Metadata

Metadata is “data about data” — it describes the structure, context, provenance, and preservation requirements of stored information.

Archival Metadata

Archival metadata addresses the challenge of long-term data preservation: how to ensure data remains readable and interpretable decades or centuries later. Organizations dealing with this include:

  • NASA

  • U.S. Justice Department

  • National Archives

  • UCAR (University Corporation for Atmospheric Research)

The core question: How do you make sure you can read your data 100 years from now?

OAIS Information Model

The Open Archival Information System (OAIS) is the reference model for long-term digital preservation.

  • Reference

Key components of the OAIS model:

  • Content Information: The data object plus its Representation Information (needed to interpret the bits as meaningful data).

  • Preservation Description Information (PDI): Metadata that supports long-term preservation:

    • Reference — identifiers for the content

    • Provenance — history of the content (origin, custody chain, transformations)

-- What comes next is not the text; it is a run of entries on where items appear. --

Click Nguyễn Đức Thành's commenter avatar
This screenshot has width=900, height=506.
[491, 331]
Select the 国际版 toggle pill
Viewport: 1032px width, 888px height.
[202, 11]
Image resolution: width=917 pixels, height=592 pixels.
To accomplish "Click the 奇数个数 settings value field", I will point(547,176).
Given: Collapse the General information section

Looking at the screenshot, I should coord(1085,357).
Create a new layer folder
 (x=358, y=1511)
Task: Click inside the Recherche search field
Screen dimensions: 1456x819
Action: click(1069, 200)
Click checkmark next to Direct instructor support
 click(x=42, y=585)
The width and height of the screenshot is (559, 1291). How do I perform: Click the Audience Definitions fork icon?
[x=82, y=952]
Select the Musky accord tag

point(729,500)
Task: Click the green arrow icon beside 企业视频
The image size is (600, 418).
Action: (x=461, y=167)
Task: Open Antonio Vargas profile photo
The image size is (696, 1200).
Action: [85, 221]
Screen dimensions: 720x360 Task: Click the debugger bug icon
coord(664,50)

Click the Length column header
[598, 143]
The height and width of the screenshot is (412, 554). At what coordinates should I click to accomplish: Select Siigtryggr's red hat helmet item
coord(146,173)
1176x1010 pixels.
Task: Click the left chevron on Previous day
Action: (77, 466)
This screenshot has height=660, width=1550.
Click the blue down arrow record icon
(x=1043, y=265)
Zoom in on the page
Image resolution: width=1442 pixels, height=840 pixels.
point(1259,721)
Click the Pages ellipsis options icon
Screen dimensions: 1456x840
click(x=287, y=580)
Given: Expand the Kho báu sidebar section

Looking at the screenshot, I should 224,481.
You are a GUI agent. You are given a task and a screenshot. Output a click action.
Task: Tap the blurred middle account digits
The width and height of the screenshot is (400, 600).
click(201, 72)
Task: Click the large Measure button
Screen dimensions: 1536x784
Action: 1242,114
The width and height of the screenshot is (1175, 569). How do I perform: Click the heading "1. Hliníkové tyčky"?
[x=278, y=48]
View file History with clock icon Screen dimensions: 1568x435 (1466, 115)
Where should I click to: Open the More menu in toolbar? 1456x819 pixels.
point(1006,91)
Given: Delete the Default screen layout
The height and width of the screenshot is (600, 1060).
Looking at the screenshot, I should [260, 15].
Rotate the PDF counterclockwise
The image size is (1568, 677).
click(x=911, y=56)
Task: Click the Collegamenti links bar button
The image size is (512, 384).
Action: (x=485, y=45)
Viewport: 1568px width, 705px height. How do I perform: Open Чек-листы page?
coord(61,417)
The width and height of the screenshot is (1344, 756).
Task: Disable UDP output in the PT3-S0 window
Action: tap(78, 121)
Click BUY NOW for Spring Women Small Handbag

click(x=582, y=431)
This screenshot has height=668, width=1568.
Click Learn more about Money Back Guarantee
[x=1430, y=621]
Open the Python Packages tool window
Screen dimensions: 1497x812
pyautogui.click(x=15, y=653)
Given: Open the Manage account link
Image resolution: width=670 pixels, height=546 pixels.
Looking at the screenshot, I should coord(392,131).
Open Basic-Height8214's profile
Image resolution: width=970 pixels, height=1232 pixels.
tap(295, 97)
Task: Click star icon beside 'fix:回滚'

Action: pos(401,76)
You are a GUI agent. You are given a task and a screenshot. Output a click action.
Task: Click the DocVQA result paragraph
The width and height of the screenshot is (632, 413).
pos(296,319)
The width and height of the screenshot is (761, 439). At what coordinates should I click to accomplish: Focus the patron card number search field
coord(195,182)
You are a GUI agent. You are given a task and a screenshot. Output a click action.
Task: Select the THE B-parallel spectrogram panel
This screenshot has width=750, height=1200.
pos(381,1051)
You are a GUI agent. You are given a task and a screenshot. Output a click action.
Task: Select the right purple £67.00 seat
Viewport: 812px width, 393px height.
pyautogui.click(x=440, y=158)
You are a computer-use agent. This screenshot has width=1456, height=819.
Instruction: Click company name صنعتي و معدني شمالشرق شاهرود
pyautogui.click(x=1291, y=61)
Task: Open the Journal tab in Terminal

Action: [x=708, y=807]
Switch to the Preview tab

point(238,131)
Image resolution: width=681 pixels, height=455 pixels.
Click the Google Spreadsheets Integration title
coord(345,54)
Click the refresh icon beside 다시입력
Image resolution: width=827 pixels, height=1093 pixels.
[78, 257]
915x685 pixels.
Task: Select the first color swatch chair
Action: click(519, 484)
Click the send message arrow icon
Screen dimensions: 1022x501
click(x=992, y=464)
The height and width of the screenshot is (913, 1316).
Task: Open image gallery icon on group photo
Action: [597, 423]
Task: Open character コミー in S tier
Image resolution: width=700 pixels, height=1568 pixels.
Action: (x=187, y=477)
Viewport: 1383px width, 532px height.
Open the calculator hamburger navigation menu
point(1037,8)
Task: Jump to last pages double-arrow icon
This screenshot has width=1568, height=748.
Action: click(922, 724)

    • Context — why the content was created, relationship to other information

    • Fixity — integrity checks (checksums, digital signatures)

  • Packaging Information: Binds content and PDI into information packages (SIP, AIP, DIP).

Metadata Representation Standards

  • XML / XML Schema — structured markup and validation

  • RDF — Resource Description Framework for semantic metadata

  • OWL — Web Ontology Language for formal knowledge representation

  • Dublin Core — a minimal set of 15 metadata elements for resource discovery

  • METS (XML) — Metadata Encoding and Transmission Standard for digital library objects

  • VERS — Victorian Electronic Records Strategy (government records)

  • AIP — Archival Information Package (OAIS packaging)

  • MOF — Meta-Object Facility (OMG standard for metamodeling)

Key Takeaway

Standards for archival metadata are still maturing. Multiple competing standards exist, and interoperability remains a challenge. Effective preservation requires a combination of content metadata, structural metadata, and provenance tracking.